Beckett left BC3 to work in athletics at San Jose State in California before winding up at Yale.
“When Tom came here, we had no facilities at all,” Dunaway said. “We had no basketball gym, no baseball field, no locker rooms ... nothing. He helped build it all.”
Beckett said he “learned lessons for a lifetime” from Dunaway.
“He gave me a world of confidence, a world of trust and friendship,” Beckett said. “He had a strong belief in what we were doing and never wavered.
“Everywhere I've gone since I left — from California to Connecticut — I took Chuck Dunaway's lessons and shared them.”
Beckett was also on hand to present McConnell, a co-captain and point guard on BC3's first basketball conference championship team. He had 10 assists in the Pioneers' 48-46 overtime win over CCAC in the 1979 SAC title game.
“Every possession of that game, Tom McConnell made sure his teammates were set up for a good shot,” Beckett said.
Thec Pioneers were 39-7 in McConnell's two years as a player there. He went on to become a co-captain at Davidson in basketball and has been women's basketball coach at Indiana (Pa.) University for the past six years.
“He's taken IUP to the NCAA (Div. II) Elite 8 the past two years,” Beckett said. “He's one of the best in the business.”
McConnell said among the things he learned at BC3 was to “keep reaching, keep believing and keep hoping.
“BC3 has meant to me what sunshine means to the planet earth.”
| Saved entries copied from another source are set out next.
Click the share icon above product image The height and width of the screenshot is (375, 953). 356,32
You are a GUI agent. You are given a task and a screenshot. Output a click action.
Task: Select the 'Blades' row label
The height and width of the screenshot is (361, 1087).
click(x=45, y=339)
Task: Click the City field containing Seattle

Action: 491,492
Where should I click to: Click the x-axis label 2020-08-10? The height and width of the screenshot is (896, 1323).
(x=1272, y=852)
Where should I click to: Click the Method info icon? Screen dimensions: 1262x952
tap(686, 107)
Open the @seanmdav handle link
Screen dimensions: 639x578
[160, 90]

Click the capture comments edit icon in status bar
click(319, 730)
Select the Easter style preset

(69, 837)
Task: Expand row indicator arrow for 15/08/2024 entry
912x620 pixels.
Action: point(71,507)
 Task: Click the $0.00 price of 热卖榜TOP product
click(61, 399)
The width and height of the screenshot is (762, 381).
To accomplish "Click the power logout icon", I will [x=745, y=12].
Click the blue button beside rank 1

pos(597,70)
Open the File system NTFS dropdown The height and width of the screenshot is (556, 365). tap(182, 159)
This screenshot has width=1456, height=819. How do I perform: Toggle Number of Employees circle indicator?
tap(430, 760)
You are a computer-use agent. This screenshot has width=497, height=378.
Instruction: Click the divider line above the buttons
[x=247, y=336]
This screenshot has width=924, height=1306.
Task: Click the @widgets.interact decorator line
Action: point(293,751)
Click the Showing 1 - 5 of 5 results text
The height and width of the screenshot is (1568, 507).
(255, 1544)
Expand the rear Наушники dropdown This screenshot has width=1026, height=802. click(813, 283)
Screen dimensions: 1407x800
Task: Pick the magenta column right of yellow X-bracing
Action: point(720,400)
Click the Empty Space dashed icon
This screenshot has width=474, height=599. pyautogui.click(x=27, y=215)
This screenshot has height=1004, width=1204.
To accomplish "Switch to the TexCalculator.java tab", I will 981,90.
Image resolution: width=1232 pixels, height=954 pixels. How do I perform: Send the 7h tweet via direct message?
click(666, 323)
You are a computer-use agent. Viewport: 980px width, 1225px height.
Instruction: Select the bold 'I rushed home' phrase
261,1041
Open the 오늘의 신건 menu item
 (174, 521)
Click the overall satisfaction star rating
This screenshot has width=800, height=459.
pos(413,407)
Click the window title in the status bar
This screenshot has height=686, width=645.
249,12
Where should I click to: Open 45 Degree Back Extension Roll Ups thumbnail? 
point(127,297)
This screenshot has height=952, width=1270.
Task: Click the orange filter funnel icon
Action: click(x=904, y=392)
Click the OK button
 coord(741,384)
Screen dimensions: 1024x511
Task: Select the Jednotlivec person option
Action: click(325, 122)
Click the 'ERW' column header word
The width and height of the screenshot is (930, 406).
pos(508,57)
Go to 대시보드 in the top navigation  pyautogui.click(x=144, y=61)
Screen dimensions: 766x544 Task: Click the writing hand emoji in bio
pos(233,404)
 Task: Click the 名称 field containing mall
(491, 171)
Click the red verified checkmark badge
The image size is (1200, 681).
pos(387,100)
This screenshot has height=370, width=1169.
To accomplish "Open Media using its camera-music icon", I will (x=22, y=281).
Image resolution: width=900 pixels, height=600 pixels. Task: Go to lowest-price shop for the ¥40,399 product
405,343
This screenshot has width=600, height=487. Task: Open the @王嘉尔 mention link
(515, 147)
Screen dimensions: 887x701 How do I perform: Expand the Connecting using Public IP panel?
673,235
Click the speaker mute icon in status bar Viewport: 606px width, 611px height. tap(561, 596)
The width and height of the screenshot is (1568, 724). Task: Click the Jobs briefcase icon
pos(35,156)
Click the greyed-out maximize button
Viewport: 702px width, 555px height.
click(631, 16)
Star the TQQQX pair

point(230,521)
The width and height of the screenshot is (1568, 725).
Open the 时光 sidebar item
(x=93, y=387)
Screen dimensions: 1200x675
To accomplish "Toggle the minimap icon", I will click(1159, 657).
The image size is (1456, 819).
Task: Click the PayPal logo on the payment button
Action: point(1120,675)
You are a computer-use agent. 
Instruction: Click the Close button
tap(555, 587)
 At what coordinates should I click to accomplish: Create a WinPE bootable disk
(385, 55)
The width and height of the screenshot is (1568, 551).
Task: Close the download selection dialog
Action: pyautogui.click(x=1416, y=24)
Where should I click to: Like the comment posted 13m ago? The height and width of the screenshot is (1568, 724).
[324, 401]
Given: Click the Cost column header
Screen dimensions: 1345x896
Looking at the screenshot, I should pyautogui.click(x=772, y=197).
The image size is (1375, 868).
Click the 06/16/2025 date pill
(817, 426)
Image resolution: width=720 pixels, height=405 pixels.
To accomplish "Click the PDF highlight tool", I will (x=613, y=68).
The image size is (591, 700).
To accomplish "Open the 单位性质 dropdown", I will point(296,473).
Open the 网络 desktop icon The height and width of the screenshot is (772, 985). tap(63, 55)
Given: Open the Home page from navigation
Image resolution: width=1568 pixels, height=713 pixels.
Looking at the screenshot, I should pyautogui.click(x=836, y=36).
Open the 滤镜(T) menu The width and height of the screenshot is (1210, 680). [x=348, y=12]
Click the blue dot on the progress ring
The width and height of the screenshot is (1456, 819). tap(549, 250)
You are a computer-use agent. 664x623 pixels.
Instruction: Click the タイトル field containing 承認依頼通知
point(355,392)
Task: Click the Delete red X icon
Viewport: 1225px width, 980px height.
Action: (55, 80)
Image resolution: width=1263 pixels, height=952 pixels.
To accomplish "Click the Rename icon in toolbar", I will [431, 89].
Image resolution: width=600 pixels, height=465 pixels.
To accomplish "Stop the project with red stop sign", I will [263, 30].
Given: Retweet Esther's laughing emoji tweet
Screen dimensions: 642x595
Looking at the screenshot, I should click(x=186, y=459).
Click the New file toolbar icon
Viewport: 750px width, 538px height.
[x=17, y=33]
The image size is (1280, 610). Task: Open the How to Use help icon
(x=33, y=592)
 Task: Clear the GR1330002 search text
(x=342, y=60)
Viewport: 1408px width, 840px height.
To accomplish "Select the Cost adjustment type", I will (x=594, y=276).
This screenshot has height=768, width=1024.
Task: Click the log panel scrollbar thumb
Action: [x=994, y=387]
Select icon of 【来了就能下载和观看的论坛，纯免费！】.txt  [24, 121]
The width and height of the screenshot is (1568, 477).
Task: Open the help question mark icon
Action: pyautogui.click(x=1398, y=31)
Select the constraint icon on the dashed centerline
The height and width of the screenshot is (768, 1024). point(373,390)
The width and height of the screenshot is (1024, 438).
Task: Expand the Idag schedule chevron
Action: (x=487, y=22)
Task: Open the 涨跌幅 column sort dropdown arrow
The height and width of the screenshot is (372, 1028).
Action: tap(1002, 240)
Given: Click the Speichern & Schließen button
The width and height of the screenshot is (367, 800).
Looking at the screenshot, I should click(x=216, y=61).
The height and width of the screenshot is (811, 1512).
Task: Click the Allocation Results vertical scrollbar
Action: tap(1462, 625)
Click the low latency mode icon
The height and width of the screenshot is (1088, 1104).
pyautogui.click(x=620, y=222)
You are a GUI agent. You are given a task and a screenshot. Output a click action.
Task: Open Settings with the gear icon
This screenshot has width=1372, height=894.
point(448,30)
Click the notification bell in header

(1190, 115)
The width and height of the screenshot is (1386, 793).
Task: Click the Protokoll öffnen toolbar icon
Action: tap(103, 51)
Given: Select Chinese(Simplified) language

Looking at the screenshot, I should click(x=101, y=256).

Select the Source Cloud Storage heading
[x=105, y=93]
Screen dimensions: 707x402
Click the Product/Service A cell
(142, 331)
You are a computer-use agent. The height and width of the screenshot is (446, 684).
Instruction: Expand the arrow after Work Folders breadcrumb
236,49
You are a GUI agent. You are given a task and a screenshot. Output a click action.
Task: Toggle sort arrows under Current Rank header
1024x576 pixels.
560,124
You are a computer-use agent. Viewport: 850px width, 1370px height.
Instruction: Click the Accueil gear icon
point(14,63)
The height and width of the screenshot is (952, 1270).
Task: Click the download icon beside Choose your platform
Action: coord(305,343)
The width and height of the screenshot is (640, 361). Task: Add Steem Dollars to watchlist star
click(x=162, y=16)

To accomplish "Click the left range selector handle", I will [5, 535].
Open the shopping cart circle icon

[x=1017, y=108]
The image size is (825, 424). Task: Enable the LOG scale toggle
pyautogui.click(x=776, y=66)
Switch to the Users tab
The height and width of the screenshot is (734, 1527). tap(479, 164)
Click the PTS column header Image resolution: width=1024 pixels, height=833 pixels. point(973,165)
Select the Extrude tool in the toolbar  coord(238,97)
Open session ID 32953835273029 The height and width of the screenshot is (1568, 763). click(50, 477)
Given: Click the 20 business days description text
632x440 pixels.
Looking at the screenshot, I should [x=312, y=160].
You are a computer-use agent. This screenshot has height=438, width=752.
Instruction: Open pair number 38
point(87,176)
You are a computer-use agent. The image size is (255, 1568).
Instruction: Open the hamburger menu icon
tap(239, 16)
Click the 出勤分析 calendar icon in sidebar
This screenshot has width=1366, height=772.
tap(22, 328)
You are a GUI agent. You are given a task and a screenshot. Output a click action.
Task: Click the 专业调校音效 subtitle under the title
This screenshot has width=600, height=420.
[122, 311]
Current Pioneer volleyball coach Rob Snyder inducted Smith Nimmo, a Butler graduate “who became one of the two greatest volleyball players in the history of this program.”
Smith Nimmo ranked among the NJCAA's top 10 in aces, hitting efficiency and blocks when she played at BC3 in 2002-03. She led the tean to its first-ever NJCAA national tournament, where the Pioneers placed fifth.
“I remember our van rides to games, all the bags of snacks,” Smith Nimmo said, laughing. “Volleyball was about work ethic and discipline, how to deal with the failures and celebrate the success.
“BC3 has such a strong impact on the students who come through here. I know it did on me.”
Pioneer golf coach Bill Miller inducted Cuscino, who qualified for the national tournament twice. He placed 13th the first time and was an All-American.
The second time was two years later, as he missed a year of competition because of injuries sustained in an automobile accident.
“Everything happens for a reason,” Cuscino said. “I was originally going to go to Slippery Rock University to study to be a teacher. My SAT scores weren't high enough. They suggested I enroll at a junior college for a semester, so I wound up playing gfolf at BC3.
“Two weeks before that (auto) accident, I was headed to Youngstown State to try to make the golf team there. I wound up staying at BC3.
“I ended up in the golf management program at California (Pa.) University. It was there that I met my wife. See? Everything happens for a reason,” he added. “There's a plan for all of us and we have to trust it.”
Miller described Cuscino as “the template for all BC3 golfers. He was consistent, cerebral and had class.”
Karns City graduate Mackenzie Craig received her NJCAA All-America plaques in basketball and volleyball. She became the first BC3 athlete to ever achieve All-America status in two sports.
She became the 27th Pioneer athlete to be named an All-American.
Butler graduate Joel Stutz and Craig received commemorative basketballs for breaking records at BC3. Stutz is the men's basketball all-time scoring leader with 1,366 points.
Craig set women's basketball records of 1,277 points and 966 rebounds.
Butler graduate Jace Stutz received a plaque for breaking the school's basketball record of most charges taken in a career. He took 56 charges.